When Fred Savage is proven to be Rush Limbaugh and Michael Moore, he also reveals himself to be Tony Danza, Camryn Manheim, Malcolm-Jamal Warner, Kevin Nealon, John Forsythe, and Metallica drummer Lars Ulrich. After Savage confesses to his multiple identities, the voice-over from The Wonder Years (Daniel Stern reprising his role) is heard and Fred angrily shouts at him, "I don't need you anymore!" In the DVD version, Stern responds, criticizing Fred over his negative attitude.

==Reception==
In its original airing in the United States, "Fox-y Lady" was watched by 7.45 million viewers, surpassing the other shows in the "Animation Domination" block. It gained a 3.7 rating in the 18–49 demographic, finishing second in its timeslot.
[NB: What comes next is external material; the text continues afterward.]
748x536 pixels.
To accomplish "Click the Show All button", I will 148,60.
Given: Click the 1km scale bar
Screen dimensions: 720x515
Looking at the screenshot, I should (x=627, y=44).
The episode received generally mixed reviews from television sources and critics. Alex Rocha of TV Guide called it a "pretty dull episode, but with some bright humorous spots [...] The episode looked like it had potential, but definitely did not perform to its best." Ahsan Haque of IGN called it "far from perfect" but "definitely a lot better than the terrible O.J. Simpson episode from last week." He called the Handi-Quacks scenes "fantastic" and called the episode overall "definitely a step in the right direction." Robin Pierson of The TV Critic said: "More purpose in the plot and more jokes related to the story than usual" and gave the episode 40 out of 100. Steve Heisler of The A.V. Club wrote that "tonight's Family Guy was the best it's been in a looooong time". He stated that in both plotlines "the game is established early [...] and the show escalates nicely", and graded the episode a B.